Wheat is a crucial staple food crop, and North America contributes significantly to global wheat production and exports. Rising temperatures pose a major threat to wheat yields, with projections indicating significant yield reductions per degree of warming. Adaptation strategies, such as replacing early-maturing varieties with late-maturing ones to extend the growing season, have been proposed. However, these are largely hypothetical and don't fully capture the real-world effects of variety adaptation. This study aims to benchmark current wheat breeding progress against historical climate trends to guide future breeding programs and improve our understanding of climate resilience in wheat.

Existing literature highlights the negative impacts of high temperatures on wheat, particularly during the flowering stage, leading to reduced grain yields. Modeling studies suggest adapting varieties to extend the growing season as a mitigation strategy. However, a comprehensive understanding of the effectiveness of current breeding strategies in enhancing climate resilience is lacking due to a scarcity of long-term field observations.

This study utilizes a large dataset (85,770 data points) from the Northern Regional Performance Nursery (NRPN), Southern Regional Performance Nursery (SRPN) for winter wheat, and Hard Red Spring Wheat Uniform Regional Nursery (HRSWURN) for spring wheat across 92 sites in the Great Plains of North America (1960–2018). The dataset includes yields for common check varieties (Kharkof for winter wheat, Marquis for spring wheat) and advanced breeding lines planted in the same trials each season. A fixed-effect regression model was used to analyze the relationship between yields and climate variables (freezing degree-days (FDD), growing-degree-days (GDD), extreme-growing-degree days (EDD), and precipitation). The impact of 1°C warming was estimated via bootstrap analysis. Future yield changes were projected using four Shared Socioeconomic Pathways (SSPs) and six climate models from the Coupled Model Intercomparison Project Phase 6 (CMIP6).

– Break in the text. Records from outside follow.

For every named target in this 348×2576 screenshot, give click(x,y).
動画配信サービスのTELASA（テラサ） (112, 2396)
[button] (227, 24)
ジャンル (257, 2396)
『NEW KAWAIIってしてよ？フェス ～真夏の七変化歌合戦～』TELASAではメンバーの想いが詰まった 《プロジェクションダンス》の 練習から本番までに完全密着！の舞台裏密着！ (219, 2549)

Analysis revealed that advanced winter wheat breeding lines showed a yield decline of 3.6% per 1°C warming, less sensitive than the check variety (−5.5%). This suggests improved climate resilience in winter wheat. In contrast, advanced spring wheat breeding lines displayed a 7.5% yield reduction per 1°C warming, slightly more sensitive than the check variety (7.1%), indicating a lack of improvement, or even a decline, in climate resilience. Future climate projections under SSP scenarios show yield declines for both winter and spring wheat, even with advanced breeding lines. The projected yield reductions are substantial, ranging from 12.7% to 47.2% for winter wheat and 24.8% to 62.7% for spring wheat in different SSPs by the end of the century. While advanced breeding lines showed yield gains relative to the check varieties under baseline conditions, these gains are projected to be offset, or even surpassed, by the negative impacts of warming in higher SSP scenarios.

These findings highlight that current wheat breeding strategies are insufficient to counteract the projected impacts of climate change. The contrasting responses of winter and spring wheat to warming likely stem from differences in their phenology and sensitivity to high-temperature extremes. The study's results are consistent with previous assessments derived from other data sources and modeling approaches. However, it contrasts with some modeling studies that oversimplify variety adaptation scenarios by assuming unchanging growing season lengths. The lack of improvement in climate resilience for spring wheat emphasizes the need for further research into the underlying genetic mechanisms involved in heat and cold stress responses.

This study empirically demonstrates that current genetic gains in wheat breeding may not offset the negative impacts of future climate change, especially for spring wheat. Mitigating climate change through reduction of greenhouse gas emissions and accelerating the development and adoption of climate-resilient wheat varieties are crucial to ensure future wheat production. Future research should focus on identifying key genetic determinants of heat stress tolerance and utilizing innovative breeding technologies to accelerate the development of adapted varieties.

The study does not account for the CO2 fertilization effect due to the uncertainty in estimating its impact on yield variability. The analysis focuses on historical breeding progress and may not fully capture the potential benefits of new breeding technologies such as speed breeding and genomic selection. The analysis is limited to rainfed conditions in North America and may not be generalizable to other regions or irrigation systems.